None of these practices are licensed by law, be it military, civilian, national, international, human or divine. In fact, the very point of Guantanamo was to create a prison law could not reach - a prison, that is, where law could be breached. It was somewhat ironic that Guantanamo was the place where trials by military commission were scheduled to take place this year.
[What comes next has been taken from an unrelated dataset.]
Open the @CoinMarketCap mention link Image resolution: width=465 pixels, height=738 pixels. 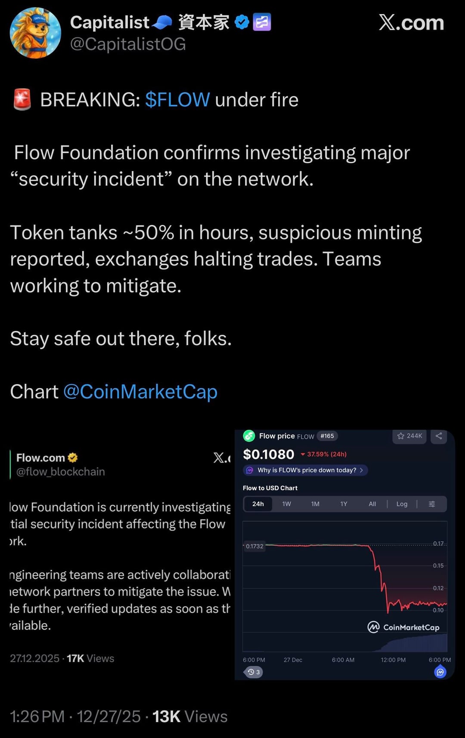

The predecessors to the trials by military commission were the Combatant Status Review Tribunals. Forced on the Department of Defense by the Supreme Court, these were tribunals in which the prosecution gets to write the rules, appoint the judge, appoint the defense, place both under its military command, and remove either at its pleasure. A similar process has been taking place in the military commissions. The goal of these tribunals is to determine whether a prisoner was properly classified as an enemy combatant. But enemy combatancy is such a recent crime that it was not recognized as such until after it was committed - a case of retroactive application of the law. The evidence presented by the prosecution can be hearsay. It can be coerced. It can be secret. Even from the judge. The prisoner does not have the right of self-defense and may only call witnesses that the judge considers reasonably available. Only fellow prisoners have been considered as such - and then not all of them. The staff for the defense gets appointed by the prosecution. The defense can only appeal decisions on procedural grounds - when, for example, the prosecution failed to follow the rules it imposed on itself. The prosecution, on the other hand, may appeal the verdict, and may even order a new trial. With a different judge.
Finally, prisoners found to be improperly classified as enemy combatants may still be held captive until the end of the war on terrorism. And many have.
Let us hope that the recent Supreme Court decision, news of which comes to us at the moment of writing, will help restore us to ourselves and reconcile us with the rest of the world.